**Materials provided:**
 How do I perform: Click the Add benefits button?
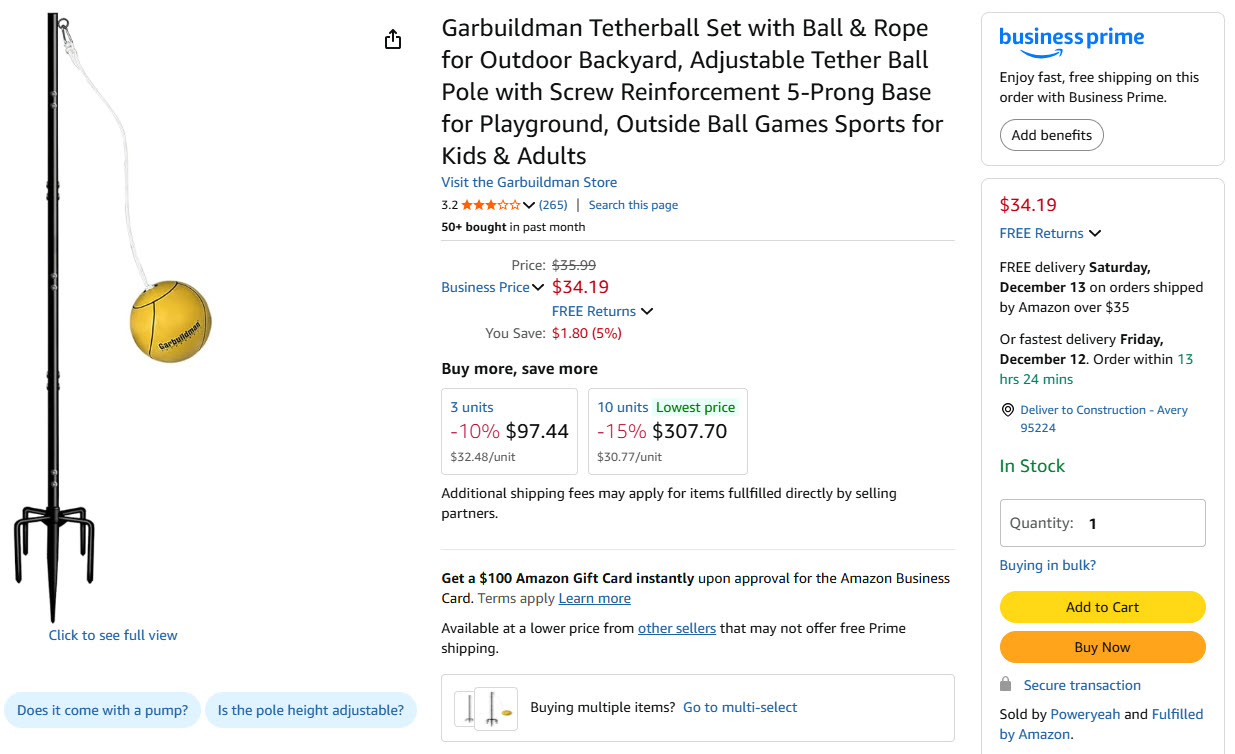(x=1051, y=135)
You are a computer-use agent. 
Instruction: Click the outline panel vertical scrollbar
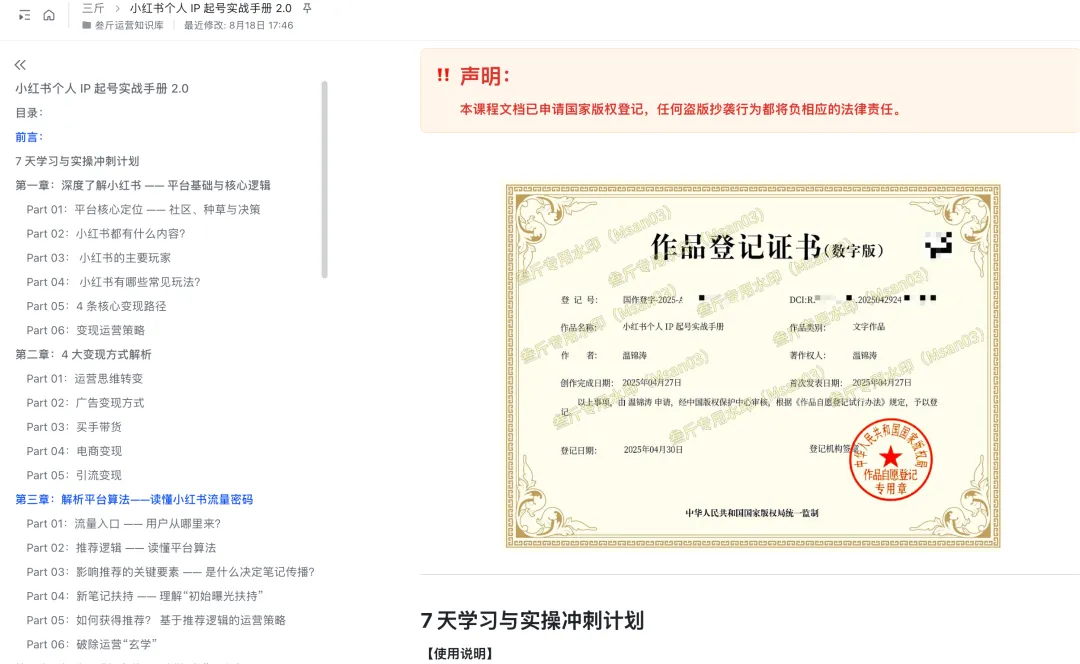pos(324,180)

**What you are asked to do:** Once the line holding "You are a computer-use agent." is found, set it down along with every line after it through the end of the entries, exactly, leaving the pictures out.

**Answer to this exercise:**
You are a computer-use agent. 
Instruction: Click the outline panel vertical scrollbar
pos(324,180)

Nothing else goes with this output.